BACKGROUND AND OBJECTIVE: Neonatal respiratory disease, particularly bronchopulmonary dysplasia, remains one of the leading causes of morbidity and mortality in newborn infants. Recent evidence suggests nosocomially acquired viral respiratory tract infections (VRTIs) are not uncommon in the NICU. The goal of this study was to assess the association between nosocomial VRTIs, neonatal respiratory disease, and the health care related costs.
METHODS: A matched case–control study was conducted in 2 tertiary NICUs during a 6-year period in Nottingham, United Kingdom. Case subjects were symptomatic neonatal patients with a confirmed real-time polymerase chain reaction diagnosis of a VRTI. Matched controls had never tested positive for a VRTI. Multivariable logistic regression was used to test for associations with key respiratory outcomes.
RESULTS: There were 7995 admissions during the study period, with 92 case subjects matched to 183 control subjects. Baseline characteristics were similar, with a median gestation of 29 weeks. Rhinovirus was found in 74% of VRTIs.

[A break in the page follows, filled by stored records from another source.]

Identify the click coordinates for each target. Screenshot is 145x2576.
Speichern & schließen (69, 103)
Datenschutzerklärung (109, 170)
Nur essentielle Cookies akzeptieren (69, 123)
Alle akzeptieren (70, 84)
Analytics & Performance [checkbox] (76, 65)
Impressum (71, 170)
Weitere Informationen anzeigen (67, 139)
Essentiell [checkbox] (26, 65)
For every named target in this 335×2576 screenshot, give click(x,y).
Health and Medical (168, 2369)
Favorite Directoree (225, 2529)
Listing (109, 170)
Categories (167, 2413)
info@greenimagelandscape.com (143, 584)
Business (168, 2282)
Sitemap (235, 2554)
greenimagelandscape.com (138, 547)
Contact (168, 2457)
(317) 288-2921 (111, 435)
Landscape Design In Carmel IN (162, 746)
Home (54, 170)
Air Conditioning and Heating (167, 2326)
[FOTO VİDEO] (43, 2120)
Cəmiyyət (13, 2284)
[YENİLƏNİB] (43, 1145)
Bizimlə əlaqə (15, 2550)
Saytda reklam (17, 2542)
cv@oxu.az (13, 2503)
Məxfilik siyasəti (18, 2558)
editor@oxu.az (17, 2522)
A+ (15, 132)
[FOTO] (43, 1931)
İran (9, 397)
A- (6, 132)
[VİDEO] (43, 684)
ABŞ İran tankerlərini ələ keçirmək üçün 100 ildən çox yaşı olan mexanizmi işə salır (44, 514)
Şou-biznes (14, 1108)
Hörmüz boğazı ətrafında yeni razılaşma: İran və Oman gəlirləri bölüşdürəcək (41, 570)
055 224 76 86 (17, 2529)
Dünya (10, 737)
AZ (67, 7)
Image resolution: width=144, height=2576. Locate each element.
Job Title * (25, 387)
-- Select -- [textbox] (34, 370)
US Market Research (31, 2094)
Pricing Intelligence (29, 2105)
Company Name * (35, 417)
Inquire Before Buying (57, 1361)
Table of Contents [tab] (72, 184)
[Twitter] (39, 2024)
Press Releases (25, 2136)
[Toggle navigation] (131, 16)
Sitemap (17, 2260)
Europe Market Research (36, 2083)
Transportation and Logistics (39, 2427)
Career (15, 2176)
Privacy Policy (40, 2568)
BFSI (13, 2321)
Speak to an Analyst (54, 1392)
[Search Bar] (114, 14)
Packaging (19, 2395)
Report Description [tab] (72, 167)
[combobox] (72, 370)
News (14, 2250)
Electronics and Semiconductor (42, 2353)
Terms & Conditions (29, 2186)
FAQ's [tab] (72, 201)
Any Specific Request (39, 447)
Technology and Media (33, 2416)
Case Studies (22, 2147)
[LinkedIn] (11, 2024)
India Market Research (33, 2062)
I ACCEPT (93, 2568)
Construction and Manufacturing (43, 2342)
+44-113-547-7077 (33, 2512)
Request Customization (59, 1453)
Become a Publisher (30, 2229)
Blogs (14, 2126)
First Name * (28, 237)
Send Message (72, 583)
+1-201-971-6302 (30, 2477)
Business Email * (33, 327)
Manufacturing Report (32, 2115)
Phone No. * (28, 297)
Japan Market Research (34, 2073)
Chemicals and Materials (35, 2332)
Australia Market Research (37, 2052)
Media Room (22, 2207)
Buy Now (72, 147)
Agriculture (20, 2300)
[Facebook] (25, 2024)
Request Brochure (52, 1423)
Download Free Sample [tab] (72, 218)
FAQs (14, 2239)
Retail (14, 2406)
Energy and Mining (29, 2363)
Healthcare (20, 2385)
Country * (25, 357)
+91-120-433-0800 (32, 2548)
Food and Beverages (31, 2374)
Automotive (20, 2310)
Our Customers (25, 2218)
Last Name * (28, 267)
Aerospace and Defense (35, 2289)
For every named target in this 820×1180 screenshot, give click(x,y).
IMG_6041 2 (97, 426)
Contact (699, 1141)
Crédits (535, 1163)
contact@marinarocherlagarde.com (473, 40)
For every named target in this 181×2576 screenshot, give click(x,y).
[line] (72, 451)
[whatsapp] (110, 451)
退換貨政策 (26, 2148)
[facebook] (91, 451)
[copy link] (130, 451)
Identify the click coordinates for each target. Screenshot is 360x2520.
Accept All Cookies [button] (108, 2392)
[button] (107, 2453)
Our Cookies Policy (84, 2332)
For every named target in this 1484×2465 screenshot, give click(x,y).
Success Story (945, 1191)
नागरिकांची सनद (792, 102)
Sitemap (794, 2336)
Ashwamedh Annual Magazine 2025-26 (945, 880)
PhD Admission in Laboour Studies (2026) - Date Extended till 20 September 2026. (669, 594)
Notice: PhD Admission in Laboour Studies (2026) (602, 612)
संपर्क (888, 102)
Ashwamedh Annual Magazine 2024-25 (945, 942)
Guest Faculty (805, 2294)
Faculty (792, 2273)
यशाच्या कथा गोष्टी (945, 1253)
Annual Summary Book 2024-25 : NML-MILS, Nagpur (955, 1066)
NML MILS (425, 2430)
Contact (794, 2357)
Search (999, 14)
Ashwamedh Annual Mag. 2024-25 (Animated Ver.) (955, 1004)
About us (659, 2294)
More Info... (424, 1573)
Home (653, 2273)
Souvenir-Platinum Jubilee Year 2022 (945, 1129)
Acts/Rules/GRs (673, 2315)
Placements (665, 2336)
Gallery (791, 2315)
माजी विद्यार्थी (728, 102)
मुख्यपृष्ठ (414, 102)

During VRTIs, 51% of infants needed escalation of respiratory support, and case subjects required significantly more respiratory pressure support overall (25 vs 7 days; P < .001). Case subjects spent longer in the hospital (76 vs 41 days; P < .001), twice as many required home oxygen (37%; odds ratio: 3.94 [95% confidence interval: 1.92–8.06]; P < .001), and in-hospital care costs were significantly higher (£49 664 [$71 861] vs £22 155 [$32 057]; P < .001).
CONCLUSIONS: Nosocomial VRTIs in neonatal patients are associated with significant greater respiratory morbidity and health care costs. Prevention efforts must be explored.
- BPD —
- bronchopulmonary dysplasia
- CI —
- confidence interval
- IQR —
- interquartile range
- OR —
- odds ratio
- PCR —
- polymerase chain reaction
- VRTI —
- viral respiratory tract infection
What’s Known on This Subject:
Viral respiratory tract infections (VRTIs) cause severe respiratory morbidity in ex-preterm infants after NICU discharge. VRTIs are now recognized to be more prevalent in the NICU, but their impact, before discharge, during this early period of life is unclear.
What This Study Adds:
This study identifies the adverse impact that VRTIs, particularly rhinovirus, have on newborn infants during their initial NICU admission. Identification of the associated significant respiratory morbidity and health care costs should focus efforts on reducing these nosocomially acquired infections.
Neonatal bronchopulmonary dysplasia (BDP) is associated with long-term respiratory morbidity, including asthma, chronic obstructive airways disease,1–3 and poor neurodevelopmental outcomes.4 Despite improvements in the respiratory management of preterm infants, and subsequent increased survival, many countries have not reported reductions in BPD. In the United Kingdom, 68% of extremely preterm survivors born in 2006 had BPD, unchanged from 1995 rates.5 Current US estimates suggest there are between 5000 and 10 000 new cases of BPD annually,2 with respiratory causes of death second only to immaturity in extremely preterm infants.6
The pathogenesis of BPD is multifactorial; the presence of inflammation and prematurity are key factors. The inflammatory changes observed are usually a result of infection, ventilatory trauma, and hyperoxia.7 Few studies have explored the impact of viral respiratory tract infections (VRTIs) in this process, although animal studies have highlighted their potential adverse role.7,8 After discharge from the NICU, surviving preterm infants with subsequent VRTIs are more likely to develop severe respiratory disease or experience recurrent wheeze and asthma.9–11
Nosocomial VRTIs are often unrecognized or clinically underdiagnosed in the NICU,12,13 with up to 52% of admissions testing positive for viral DNA according to polymerase chain reaction (PCR).14 It is therefore plausible that VRTIs acquired during the NICU period could worsen BPD in preterm infants, although previous studies have mostly been small observational cohorts.12,13,15–19 The goal of the present study was to assess the association between nosocomial VRTIs acquired in the NICU and respiratory morbidity up to hospital discharge.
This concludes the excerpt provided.